> [What to do] Please pick out each line in the rows below that contains the word "agent", and copy those lines.

> [Records shown]
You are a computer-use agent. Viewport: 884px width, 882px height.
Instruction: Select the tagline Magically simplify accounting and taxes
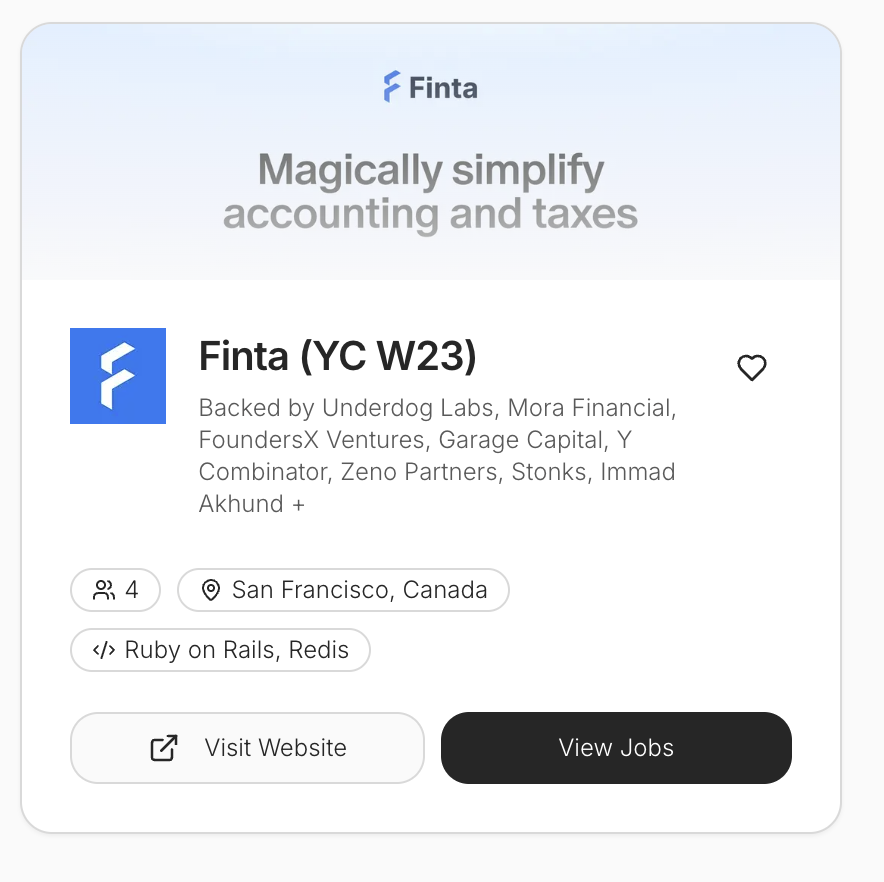point(430,191)
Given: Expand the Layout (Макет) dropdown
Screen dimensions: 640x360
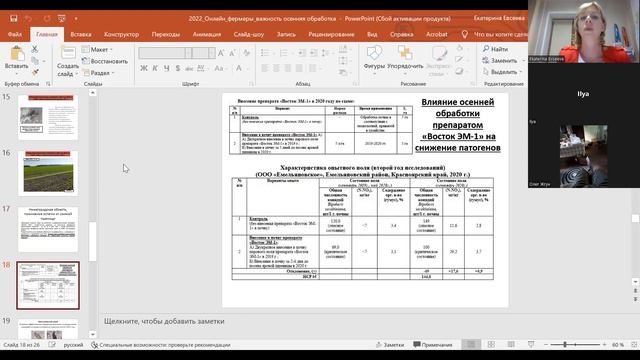Looking at the screenshot, I should 97,49.
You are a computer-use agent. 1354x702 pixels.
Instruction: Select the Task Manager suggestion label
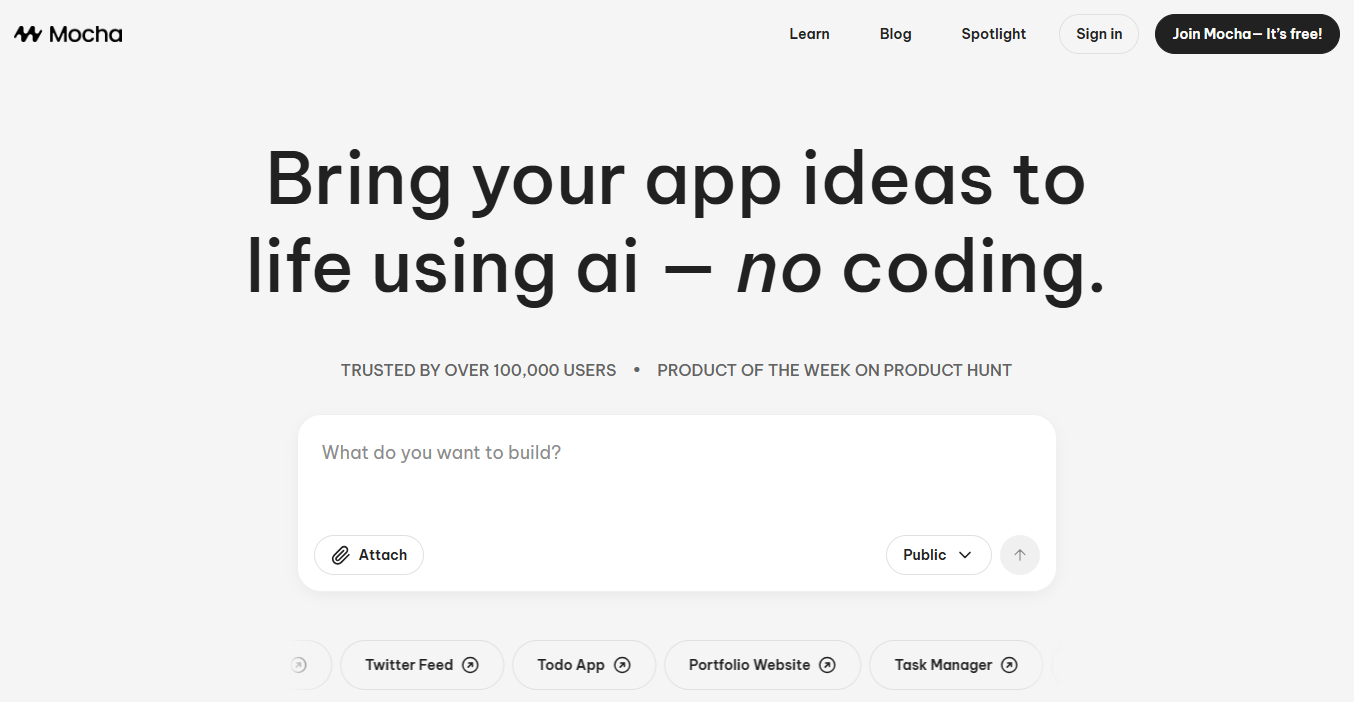tap(943, 665)
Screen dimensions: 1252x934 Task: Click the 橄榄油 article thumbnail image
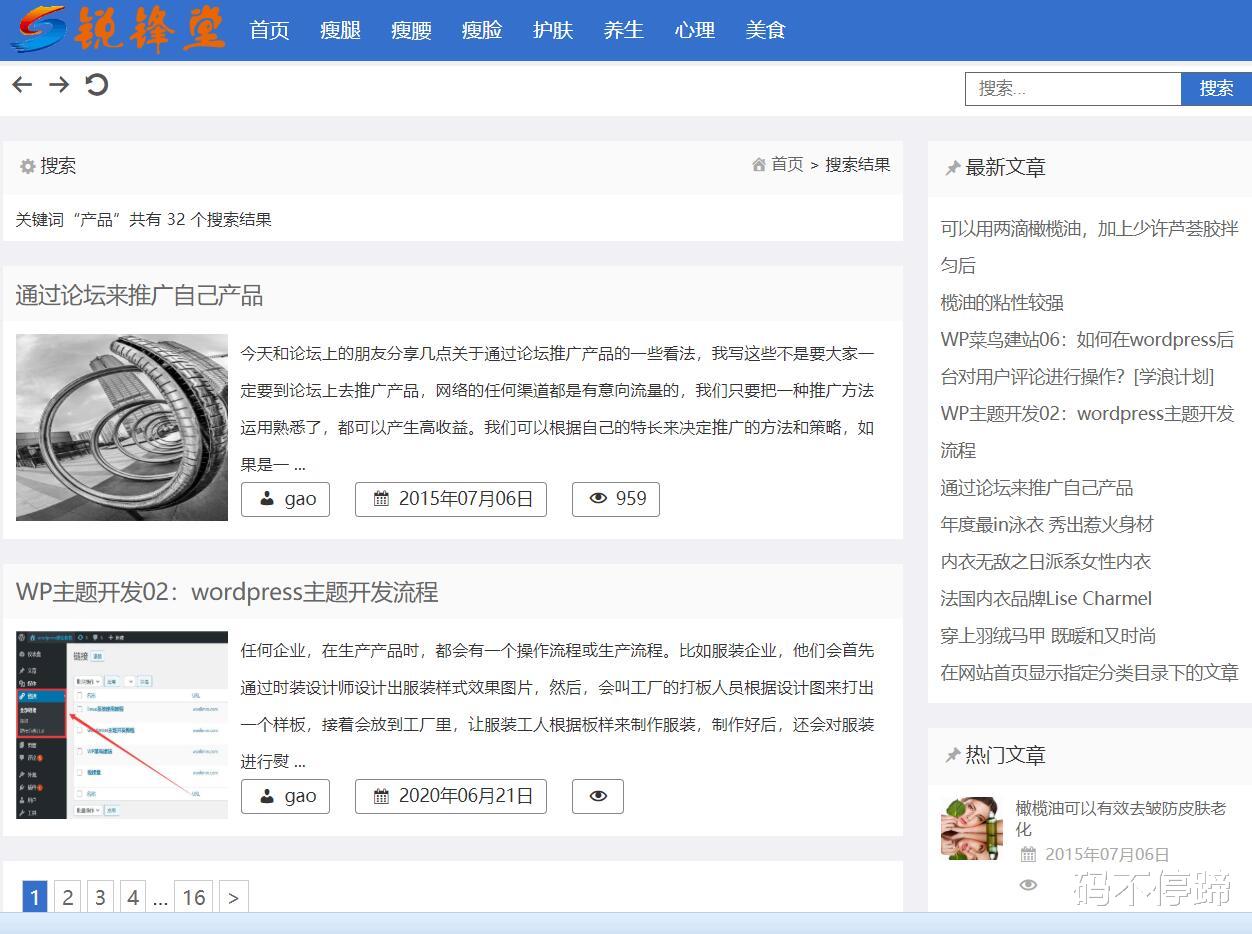click(970, 828)
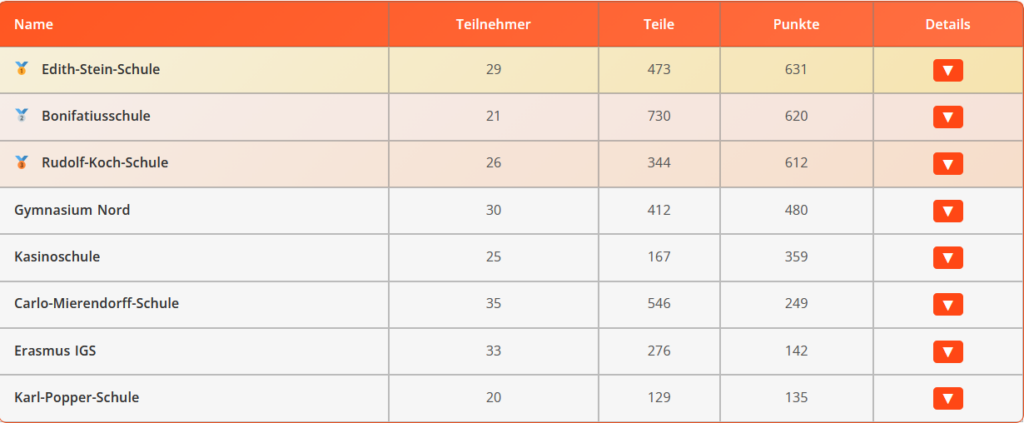Select the 631 points cell
This screenshot has width=1024, height=423.
pos(796,69)
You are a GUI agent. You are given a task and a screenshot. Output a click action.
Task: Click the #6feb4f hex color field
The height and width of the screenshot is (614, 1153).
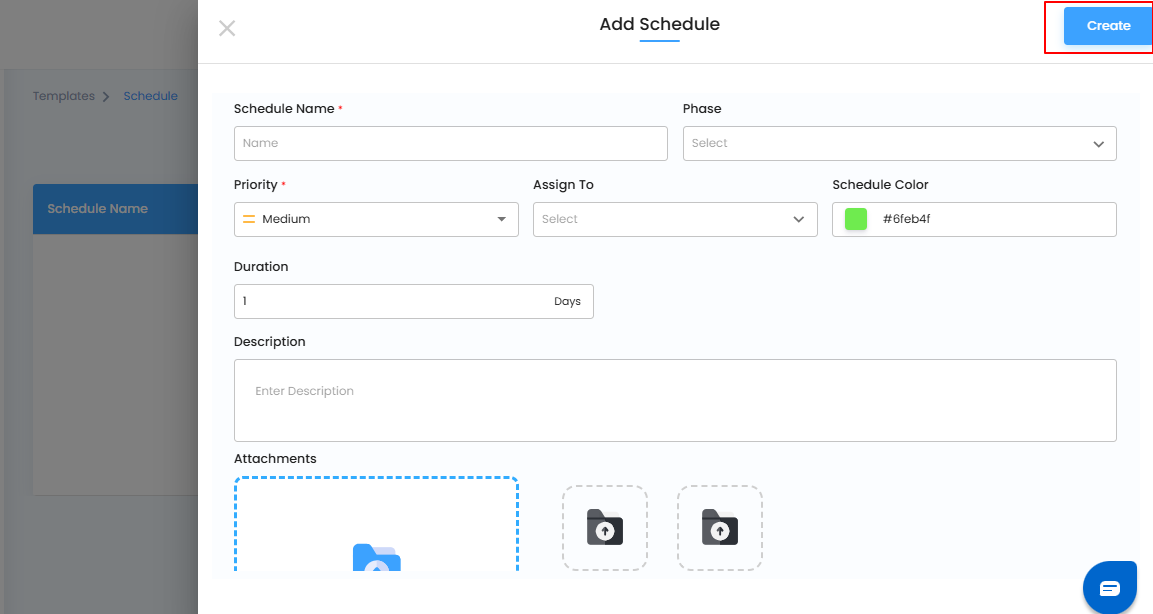coord(990,219)
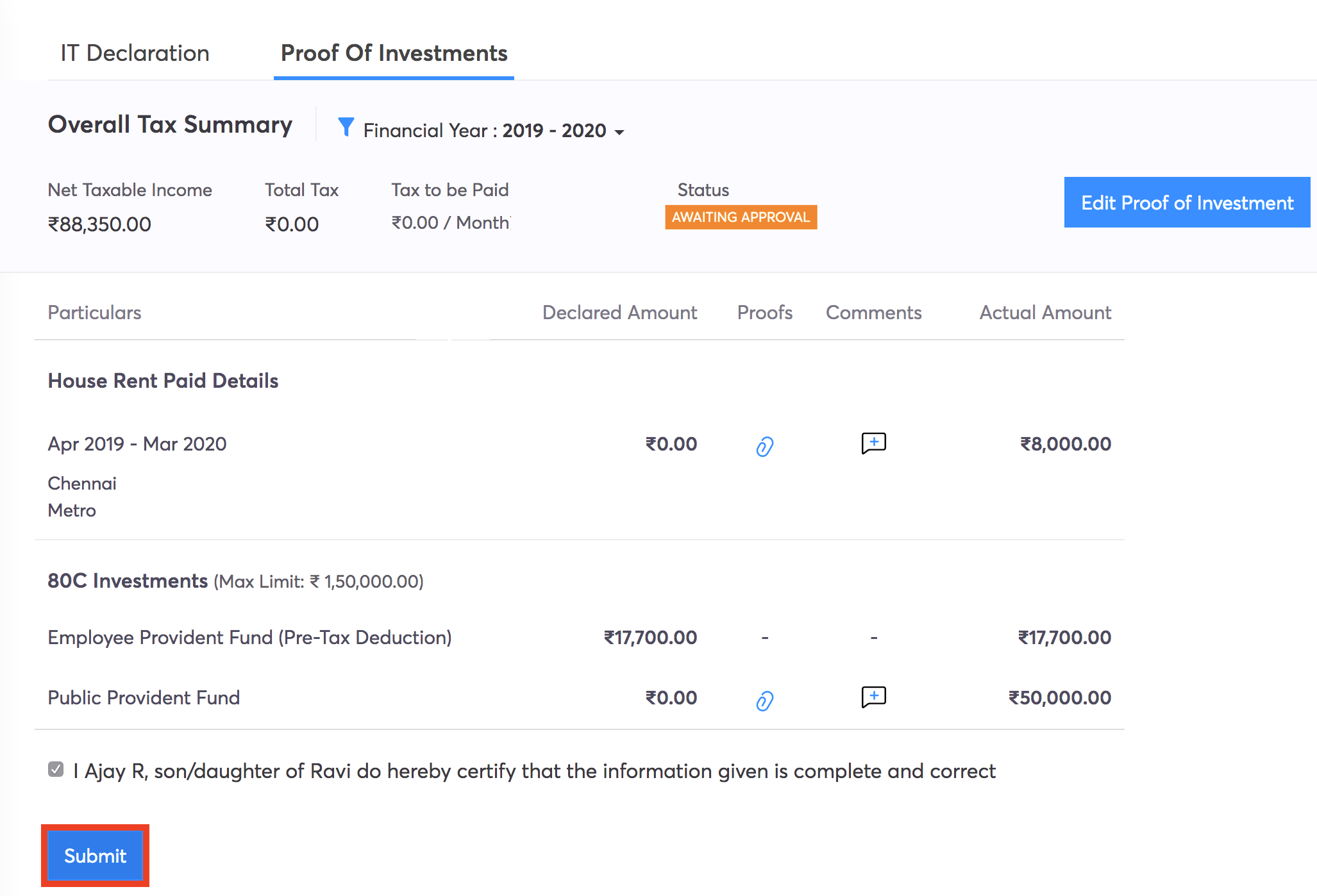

> [Worked answer]
You are a computer-use agent. Viewport: 884px width, 882px height.
You are a computer-use agent. 1354x702 pixels.
You are a GUI agent. You are given a task and a screenshot. Output a click action.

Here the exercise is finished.